# WORK ORDER
The required output is the line with "Image resolution: width=1115" and each line that follows it to the end of the entries below, copied exactly and with nothing added.

━━━ DATA IN THIS EXERCISE

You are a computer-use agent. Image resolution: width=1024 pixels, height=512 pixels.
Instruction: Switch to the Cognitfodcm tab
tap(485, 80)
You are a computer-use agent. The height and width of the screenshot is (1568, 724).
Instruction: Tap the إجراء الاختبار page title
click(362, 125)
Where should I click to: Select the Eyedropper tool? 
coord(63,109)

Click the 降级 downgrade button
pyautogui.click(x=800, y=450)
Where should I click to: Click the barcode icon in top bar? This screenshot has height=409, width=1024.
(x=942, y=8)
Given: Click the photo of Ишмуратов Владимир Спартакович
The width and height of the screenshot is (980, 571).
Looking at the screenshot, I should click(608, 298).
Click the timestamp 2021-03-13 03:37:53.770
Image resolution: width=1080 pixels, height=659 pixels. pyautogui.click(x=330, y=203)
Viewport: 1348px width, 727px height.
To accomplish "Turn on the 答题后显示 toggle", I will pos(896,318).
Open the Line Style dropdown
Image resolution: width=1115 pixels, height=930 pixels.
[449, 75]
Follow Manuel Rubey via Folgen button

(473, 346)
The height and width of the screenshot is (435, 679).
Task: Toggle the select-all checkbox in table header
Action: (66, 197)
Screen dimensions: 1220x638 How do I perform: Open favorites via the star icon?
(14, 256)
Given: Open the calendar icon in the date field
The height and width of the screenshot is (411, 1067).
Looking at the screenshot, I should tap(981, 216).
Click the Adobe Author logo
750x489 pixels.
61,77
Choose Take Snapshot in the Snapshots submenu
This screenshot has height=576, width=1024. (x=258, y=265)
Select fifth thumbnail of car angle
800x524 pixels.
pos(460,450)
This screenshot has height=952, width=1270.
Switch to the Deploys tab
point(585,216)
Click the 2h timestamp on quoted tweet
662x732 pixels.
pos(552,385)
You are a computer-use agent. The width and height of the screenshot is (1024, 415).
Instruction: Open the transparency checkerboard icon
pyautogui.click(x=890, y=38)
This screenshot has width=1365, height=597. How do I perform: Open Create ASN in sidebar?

━━━━━━

# WRITTEN SOLUTION
Image resolution: width=1115 pixels, height=930 pixels.
[449, 75]
Follow Manuel Rubey via Folgen button

(473, 346)
The height and width of the screenshot is (435, 679).
Task: Toggle the select-all checkbox in table header
Action: (66, 197)
Screen dimensions: 1220x638 How do I perform: Open favorites via the star icon?
(14, 256)
Given: Open the calendar icon in the date field
The height and width of the screenshot is (411, 1067).
Looking at the screenshot, I should tap(981, 216).
Click the Adobe Author logo
750x489 pixels.
61,77
Choose Take Snapshot in the Snapshots submenu
This screenshot has height=576, width=1024. (x=258, y=265)
Select fifth thumbnail of car angle
800x524 pixels.
pos(460,450)
This screenshot has height=952, width=1270.
Switch to the Deploys tab
point(585,216)
Click the 2h timestamp on quoted tweet
662x732 pixels.
pos(552,385)
You are a computer-use agent. The width and height of the screenshot is (1024, 415).
Instruction: Open the transparency checkerboard icon
pyautogui.click(x=890, y=38)
This screenshot has width=1365, height=597. How do I perform: Open Create ASN in sidebar?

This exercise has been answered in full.